Last Wednesday, Sister Suminguit had to say good-bye to her trainer, Sister I'loa, and hello to her trainee, Sister Tereke.  Sister Tereke is from Kirabati and fresh from the Provo MTC.  She know about as much Tagalog as I did when I arrived here six weeks ago and has a difficult time speaking English as well.  This has been a wake-up call for me, not only to realize how blessed I am to be able to communicate through English with so many people here, but also to notice how far I really have come.  While at times it's felt like my speaking skills have remained stagnant since I got here, I can understand what people are saying now and that feels like a huge step in the right direction.  I feel like I spent the first transfer trying to figure out what the heck was going on with everything around me - particularly what people were saying, everything about the culture, where everything is, and what being a missionary is really like.  It's been tough... every time somebody asks me how the language is coming I honestly want to cry, but I feel like now that I've got a better understanding of all the things I listed before, it's time to buckle down and learn how to speak this language!

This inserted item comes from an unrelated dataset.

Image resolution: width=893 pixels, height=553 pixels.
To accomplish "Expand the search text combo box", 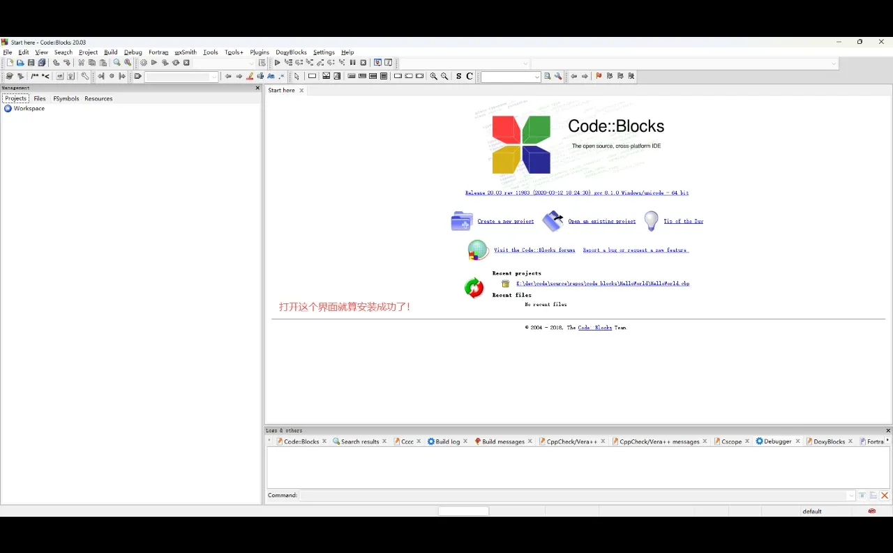I will click(537, 77).
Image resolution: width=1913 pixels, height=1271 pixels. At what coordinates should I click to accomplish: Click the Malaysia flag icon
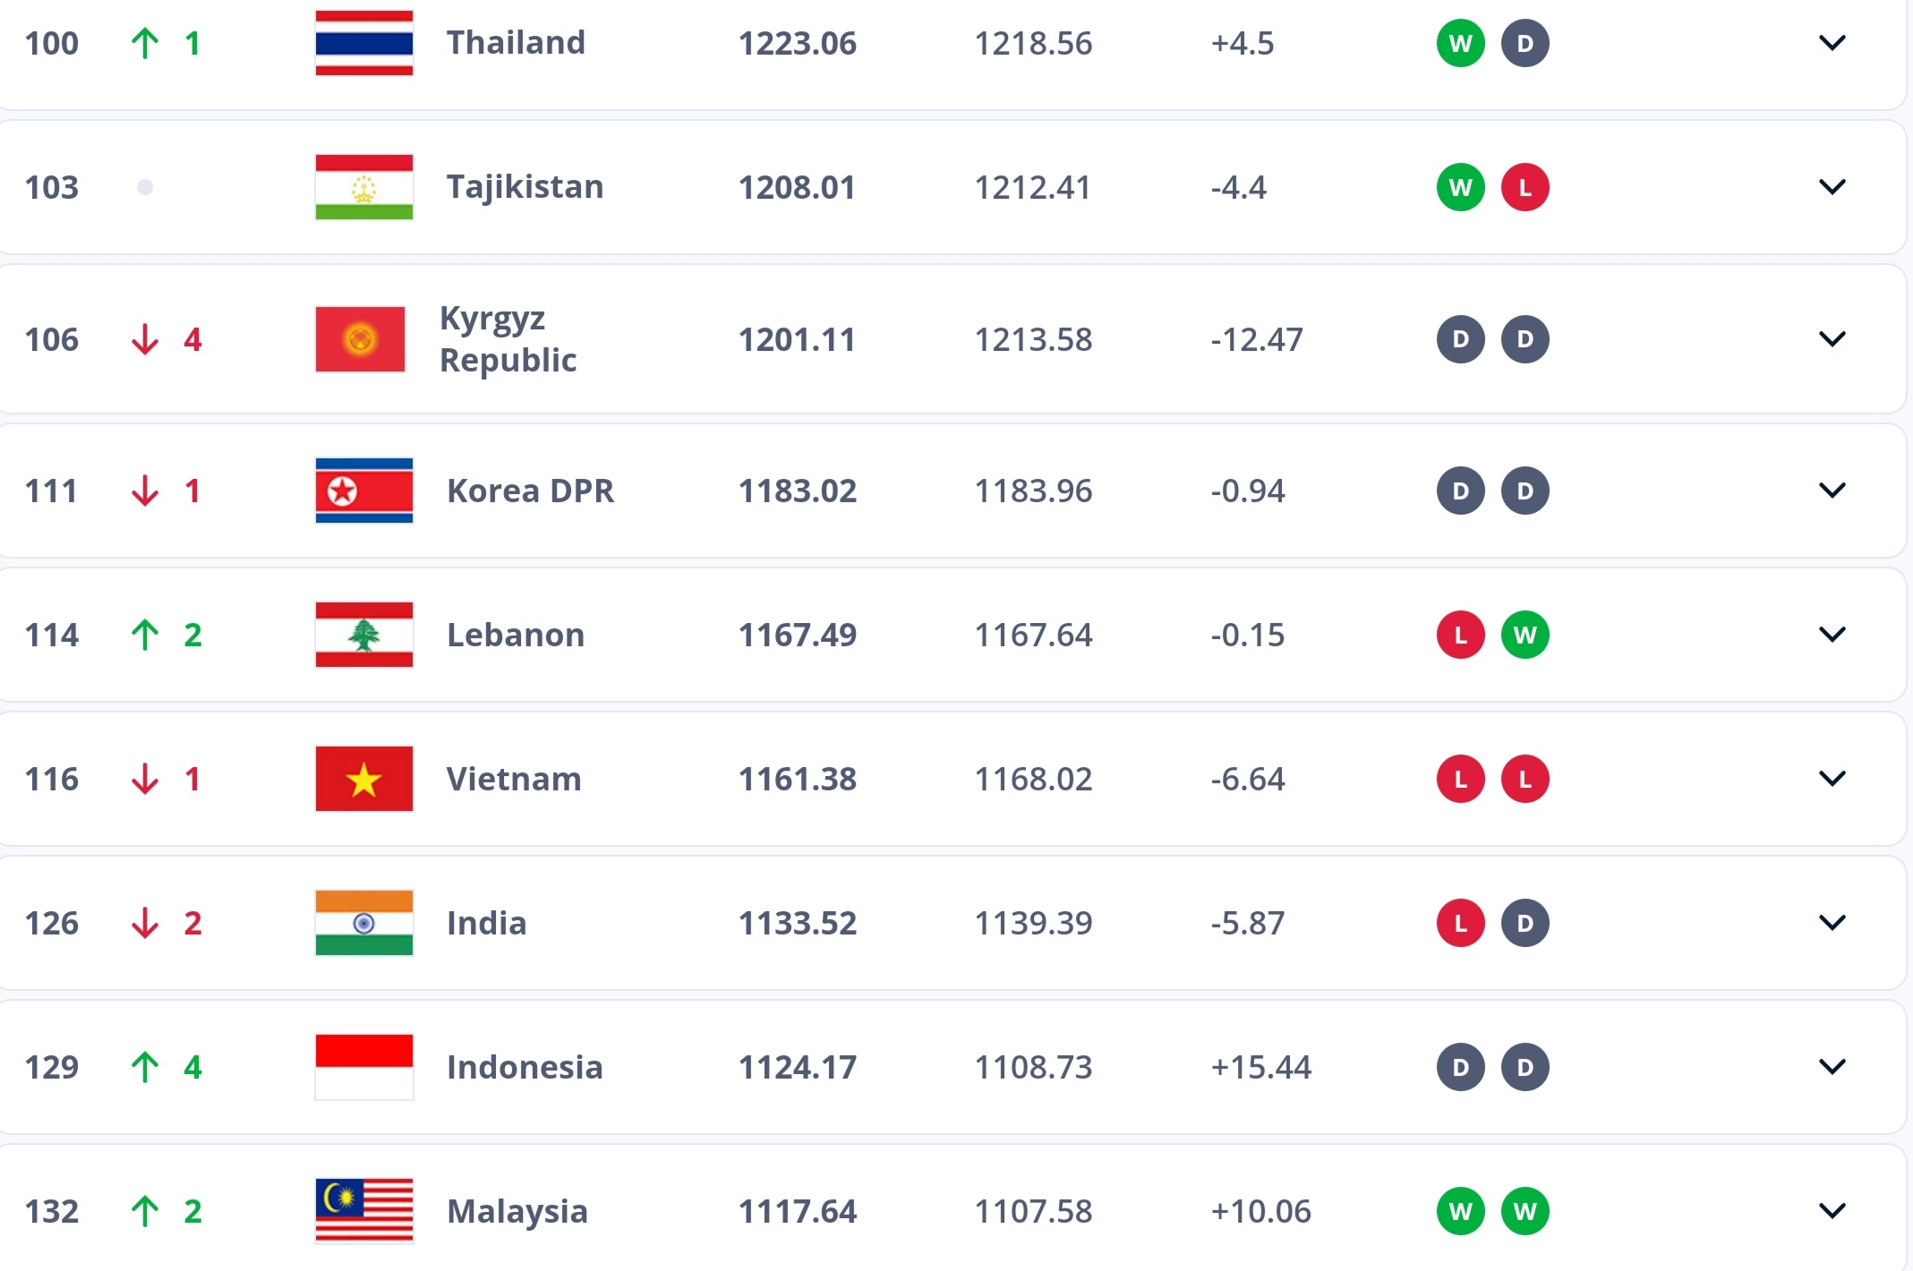point(364,1211)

My companion is helping me with my language study!  Already, just in the last few days she's been helping me, I've been learning so much better than I was before.
Sister Quinco and I have still had a really difficult time finding investigators.  We have a goal to go "finding" every day this week so next week I will let you now how it went and who we "found."  :)  Anyways... so my message from this week is to continue to endure to the end as well as enjoy to the end.  I was reminded by a good friend (*cough* Sister Umstead) of how important it is to enjoy as well as endure.  I admitted to her that I panicked a lot last week (okay, my red face and I'm guessing overall stressed-out look gave me away before I could admit anything), feeling like I needed to play "catch-up" with my language skills.  She gently reminded me that I can't play "catch-up" and that I need to be diligent but not freaking myself out. God sent us to earth for a lot of reasons, a big one being that we might have joy.  So just remember to endure and enjoy.  :)
Love you all!  Have a wonderful week!